*Śpieszmy się kochać ludzi tak szybko odchodzą
*zostaną po nich buty i telefon głuchy
*tylko co nieważne jak krowa się wlecze
*najważniejsze tak prędkie, że nagle się staje
*potem cisza normalna więc całkiem nieznośna
*jak czystość urodzona najprościej z rozpaczy
*kiedy myślimy o kimś zostając bez niego.
Słowa wiersza księdza Jana Twardowskiego w sposób brutalnie szczery ukazują najważniejszy z naszych grzechów zaniedbania – grzech zaniedbania miłości. Dotyczy on naszych osobistych relacji, dotyczy również życia społecznego.
1 listopada obchodziliśmy w Kościele Katolickim jako Dzień Wszystkich Świętych. Mimo najszczerszych usiłowań duszpasterzy, którzy rok w rok próbują przypominać o radosnym charakterze tego święta, tradycja odwiedzania grobów bliskich zmarłych niejako „wymusza” refleksyjny charakter tego dnia. I nie ma w tym nic niewłaściwego, tym bardziej, że nawiedzanie miejsc pochówku najbliższych jest często okazją do ciepłych spotkań w rodzinnym gronie. Tak się jakoś składa, że nieraz pamięć po zmarłych bardziej integruje żywych niż sprawy doczesne. Te bowiem mają zwyczaj dzielić: majątek, obyczaje, światopogląd, polityka…
Pamięć o zmarłych przedłużamy zwykle na dzień kolejny. 2 listopada to osobiste i narodowe „zaduszki”. Wspominamy tych, którzy odeszli niedawno, doceniamy ich zasługi, rozpamiętujemy co wnieśli do naszego życia. Każdego 2 listopada chyba najmocniej docierają do nas słowa: „śpieszmy się kochać ludzi”. Uświadamiamy sobie wówczas, jak wiele tracimy poprzez naszą nieuwagę. Codzienne zagonienie i skoncentrowanie na celach rodzi przyzwyczajenie do tego, że inni po prostu są, że stanowią świetne tło i narzędzie osiągania naszych osobistych sukcesów i zawodowych dokonań. Uświadamiamy sobie o ile więcej moglibyśmy zrobić dla naszych wzajemnych relacji. Uprzytomniamy to sobie dopiero, gdy jest już za późno.

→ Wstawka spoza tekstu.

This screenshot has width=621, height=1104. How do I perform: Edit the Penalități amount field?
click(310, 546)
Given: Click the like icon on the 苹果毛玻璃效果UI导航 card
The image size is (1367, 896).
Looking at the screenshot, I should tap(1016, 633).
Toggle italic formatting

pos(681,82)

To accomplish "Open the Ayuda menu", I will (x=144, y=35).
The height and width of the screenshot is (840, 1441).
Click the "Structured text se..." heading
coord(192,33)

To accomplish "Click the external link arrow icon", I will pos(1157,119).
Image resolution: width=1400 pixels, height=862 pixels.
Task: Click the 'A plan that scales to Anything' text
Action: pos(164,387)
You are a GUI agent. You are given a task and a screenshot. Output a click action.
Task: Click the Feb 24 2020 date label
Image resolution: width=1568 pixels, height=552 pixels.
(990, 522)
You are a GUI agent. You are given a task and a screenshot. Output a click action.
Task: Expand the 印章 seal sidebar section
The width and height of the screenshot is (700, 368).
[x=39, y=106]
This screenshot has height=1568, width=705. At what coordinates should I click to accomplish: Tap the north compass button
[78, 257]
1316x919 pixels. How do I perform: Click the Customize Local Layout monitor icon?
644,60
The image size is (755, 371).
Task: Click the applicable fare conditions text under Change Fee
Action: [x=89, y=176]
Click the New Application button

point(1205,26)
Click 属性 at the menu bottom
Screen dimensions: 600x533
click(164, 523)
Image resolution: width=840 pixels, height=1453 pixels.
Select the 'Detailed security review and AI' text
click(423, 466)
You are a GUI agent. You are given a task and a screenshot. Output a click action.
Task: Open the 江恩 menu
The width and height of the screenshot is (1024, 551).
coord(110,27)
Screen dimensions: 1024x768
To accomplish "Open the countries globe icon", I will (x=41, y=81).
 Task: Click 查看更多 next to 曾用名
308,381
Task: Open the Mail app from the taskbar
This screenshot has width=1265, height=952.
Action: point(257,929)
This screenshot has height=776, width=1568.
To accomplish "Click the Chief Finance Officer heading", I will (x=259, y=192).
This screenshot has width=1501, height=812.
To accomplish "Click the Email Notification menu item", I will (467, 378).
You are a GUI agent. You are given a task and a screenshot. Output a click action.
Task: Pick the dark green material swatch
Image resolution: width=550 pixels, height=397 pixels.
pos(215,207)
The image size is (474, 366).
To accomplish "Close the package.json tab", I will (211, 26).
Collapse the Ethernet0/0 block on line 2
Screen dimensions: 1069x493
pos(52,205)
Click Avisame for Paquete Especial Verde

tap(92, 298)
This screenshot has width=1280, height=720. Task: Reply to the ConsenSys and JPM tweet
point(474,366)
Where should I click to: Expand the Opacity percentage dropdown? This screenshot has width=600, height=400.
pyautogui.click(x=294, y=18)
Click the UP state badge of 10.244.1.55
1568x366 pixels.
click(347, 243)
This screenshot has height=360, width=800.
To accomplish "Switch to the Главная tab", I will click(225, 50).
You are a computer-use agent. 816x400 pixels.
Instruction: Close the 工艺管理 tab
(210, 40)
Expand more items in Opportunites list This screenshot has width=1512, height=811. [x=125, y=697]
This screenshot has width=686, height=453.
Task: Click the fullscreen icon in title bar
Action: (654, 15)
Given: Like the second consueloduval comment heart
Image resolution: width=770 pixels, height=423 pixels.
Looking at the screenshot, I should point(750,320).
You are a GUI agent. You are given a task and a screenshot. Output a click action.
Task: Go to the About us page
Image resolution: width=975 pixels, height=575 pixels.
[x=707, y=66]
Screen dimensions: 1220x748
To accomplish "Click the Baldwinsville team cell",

Zaduszki w życiu polityka są dobrą okazją do zastanowienia się czy w swojej pracy „śpieszy się kochać ludzi”, czy pozytywne skutki jego działań odczuwają oni jeszcze za swojego życia. Być może niektórym wyda się dziwne czy wręcz szokujące myślenie o miłości w kontekście politycznym. Świat polityczny kojarzony raczej bywa z bezwzględnością i nierzadko pogardą dla zasad. Jeśli tak bywa to trzeba to przekonanie zmieniać poprzez realizację etyki społecznej osadzonej m.in.: na myślach św. Jana Pawła II i jego następców ukazujących politykę jako troską o dobro wspólne. Polega to na integrowaniu społeczeństwa wokół wspólnych celów, na pomocy w budowaniu kultury relacji, więzi, wzajemnej troski i solidarności - również z najsłabszymi, również z nieurodzonymi.
Jak wspomniałem wcześniej, pamięć o zmarłych jednoczy nas nieraz bardziej niż sprawy doczesne. Zastanawiam się czy działa to szerzej niż w kręgu rodzinnym. Czy nasz naród, jako „rodzina rodzin” ma wspólną pamięć, do której może się odwołać, gdy potrzebuje integracji? Co roku zbiorową pamięć naszego narodu wzbogacają kolejne nazwiska – ludzi kultury, nauki, sztuki, życia społecznego, którzy odchodzą, lecz pozostawiają po sobie ważny dorobek.
Przyjrzyjmy się liście znanych Polaków, którzy odeszli w przeciągu ostatnich 12 miesięcy. Są wśród nich duchowni – kardynał Franciszek Macharski, arcybiskup Tadeusz Gocłowski, ojciec Jan Góra, ks. Jan Kaczkowski; politycy: Artur Górski, Zyta Gilowska, Tomasz Tomczykiewicz i Jerzy Bahr; dziennikarze: Bogusław Kaczyński, Andrzej Urbański i Janina Paradowska; reżyserzy: Andrzej Żuławski, Andrzej Wajda i Waldemar Dziki; aktorzy: Marian Kociniak i Andrzej Kopiczyński, pisarka Maria Czubaszek i Monika Szwaja; trener: Andrzej Niemczyk. Czy tego chcemy czy nie – osoby te weszły w jakiś sposób do naszej narodowej pamięci. Myślę, że bez względu na szczegółowe odczucia, w imię budowania cywilizacji miłości warto poświecić im chwilę zadumy. Pokój ich duszom, a my żywi śpieszmy się kochać ludzi, bo tak szybko odchodzą.